Bubbling fluidized bed gasification of short rotation Eucalyptus

Abstract

The improvement of syngas production and reduction of tar contaminants from biomass gasification was achieved by altering feedstock age and the presence/absence of bark in combination with adjusting the amount of bed material within the bubbling fluidized bed reactor. Eucalyptus benthamii is a promising biomass source for the gasification process, and can be grown as a short rotation bioenergy crop allowing for selective growth cycles. Three E. benthamii samples harvested at two years with bark (2EWB), two years without bark (2EWoB), and seven years without bark (7EWoB) were used for this work.
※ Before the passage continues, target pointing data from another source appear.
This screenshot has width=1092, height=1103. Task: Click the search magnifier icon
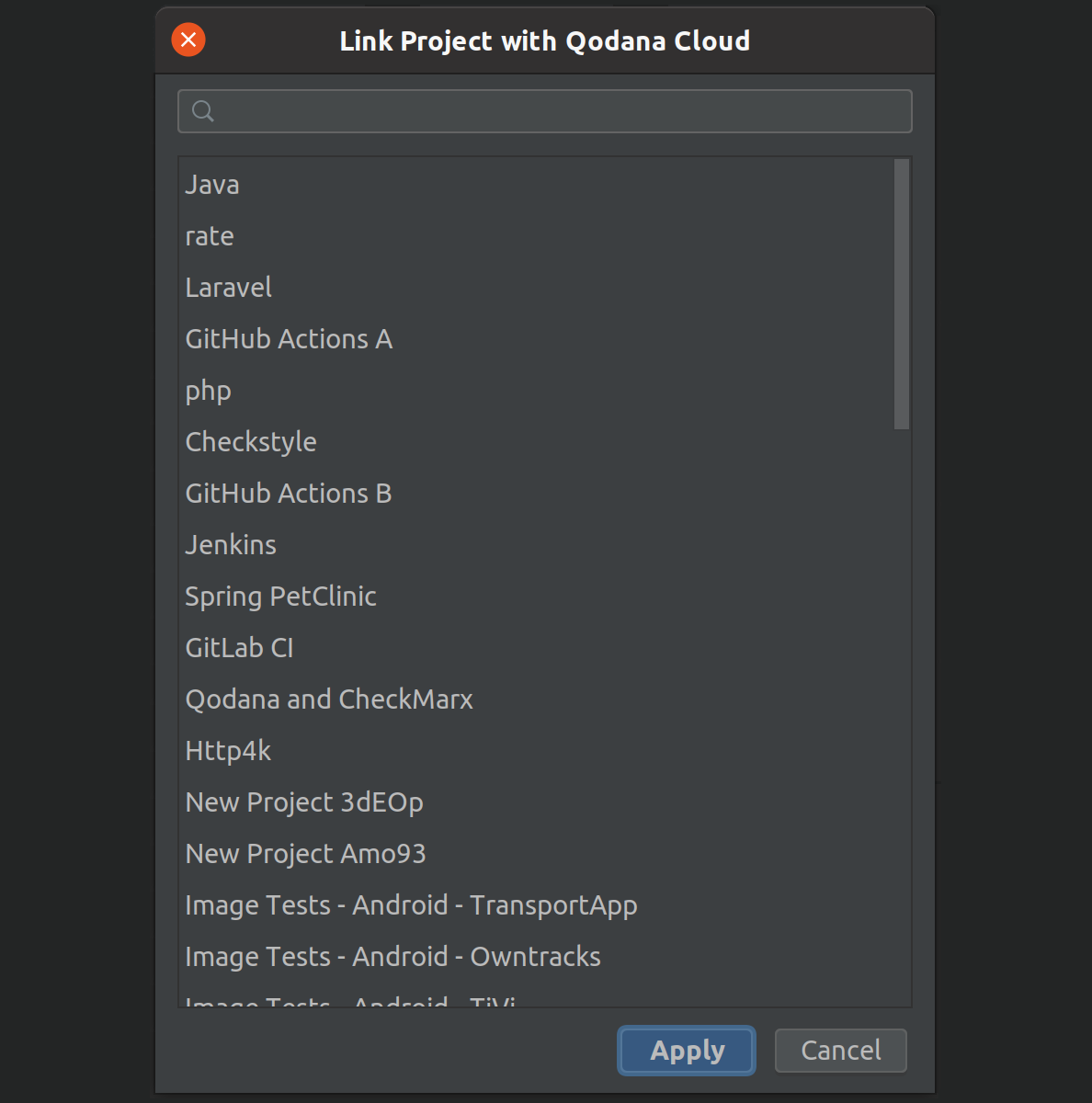click(202, 110)
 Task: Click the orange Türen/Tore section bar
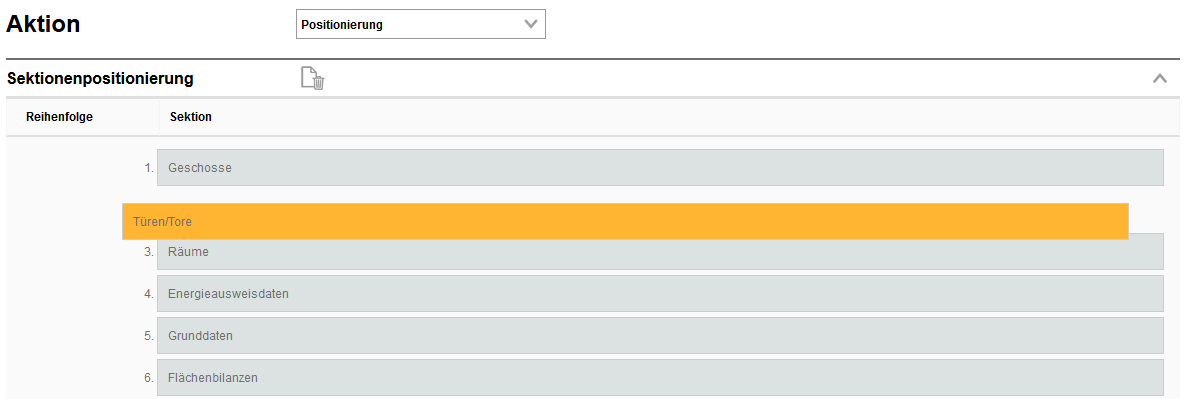tap(625, 221)
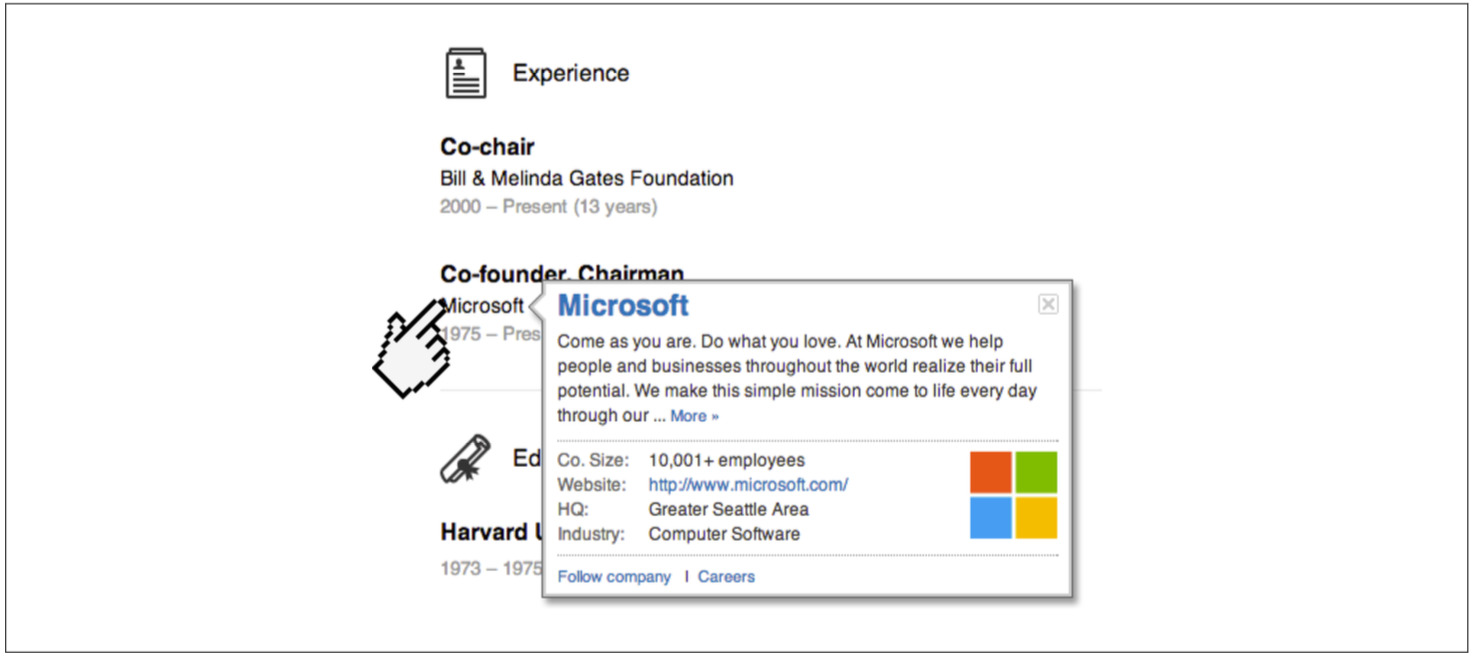The image size is (1480, 660).
Task: Click the Microsoft four-color logo
Action: coord(1014,495)
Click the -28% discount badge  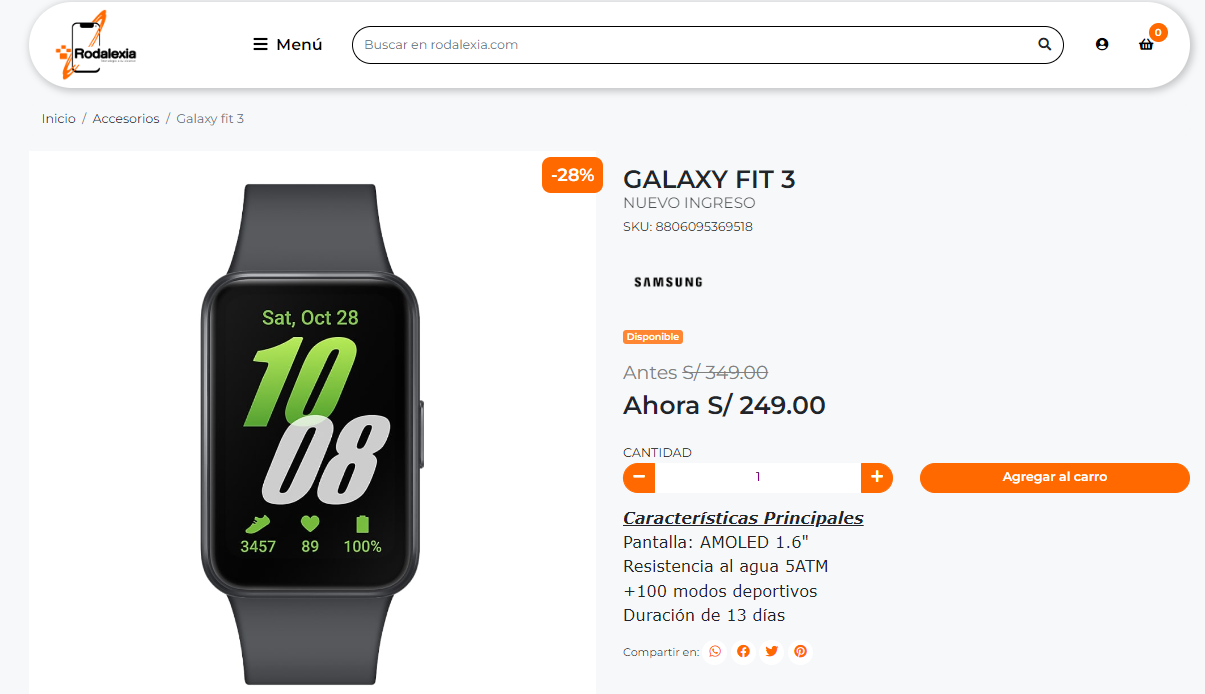click(x=573, y=175)
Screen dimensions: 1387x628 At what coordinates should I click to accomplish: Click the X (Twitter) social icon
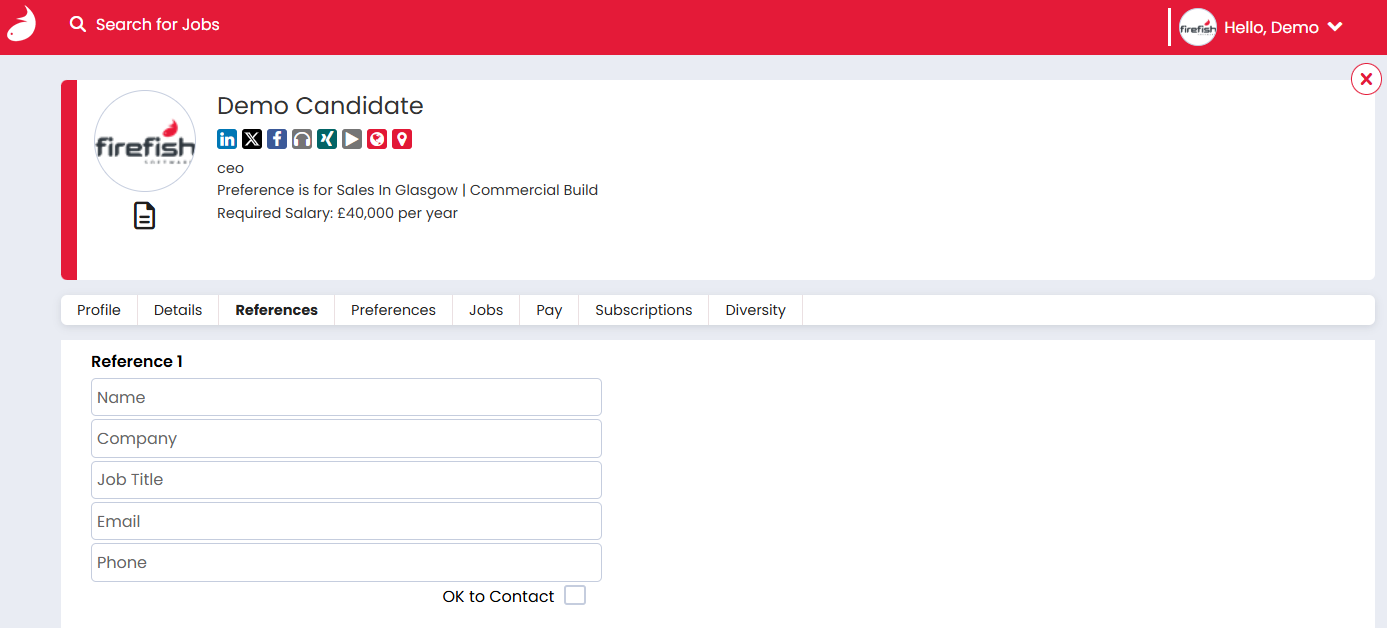252,139
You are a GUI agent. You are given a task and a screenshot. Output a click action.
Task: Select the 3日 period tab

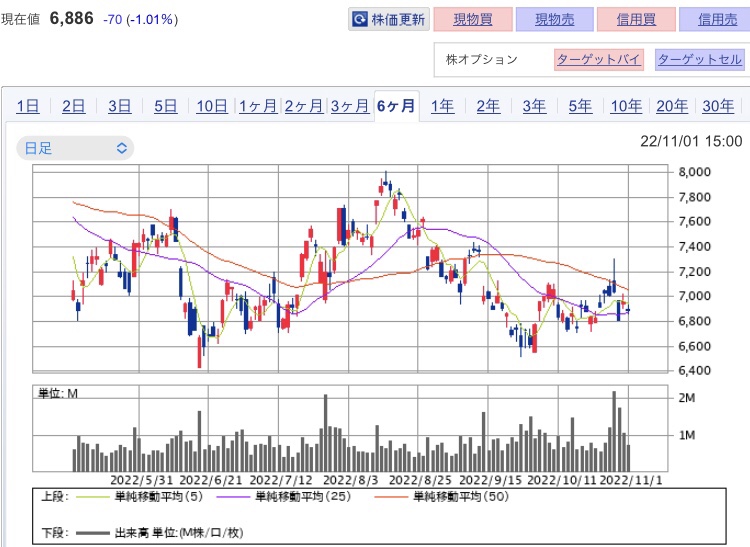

Upon gasification, the highest CH4 gas concentration was obtained from 7EWoB sample, which led to the highest syngas heating value of 3.8 MJ m−3. Alternatively, the highest H2 gas yield was obtained from 2EWB sample. The presence of bark also significantly affected CO and CH4 gas yields. Major tar compounds in the syngas were benzene, naphthalene, toluene and indene. Almost twice the amount of naphthalene and indene was obtained with older samples (7EWoB) compared to young samples (2EWoB and 2EWB). It was established that the presence of bark (2EWB) led to higher char yields and lower gas yields, which ultimately led to a lower syngas heating value (3.08 MJ m−3). Utilizing different amounts of non-catalytic silicon sand as bed material during gasification of 2EWB allowed for improved syngas heating value by producing more CH4. Higher amounts of bed material also lead to a higher conversion of char and improved syngas yields; however, tar yields also increased.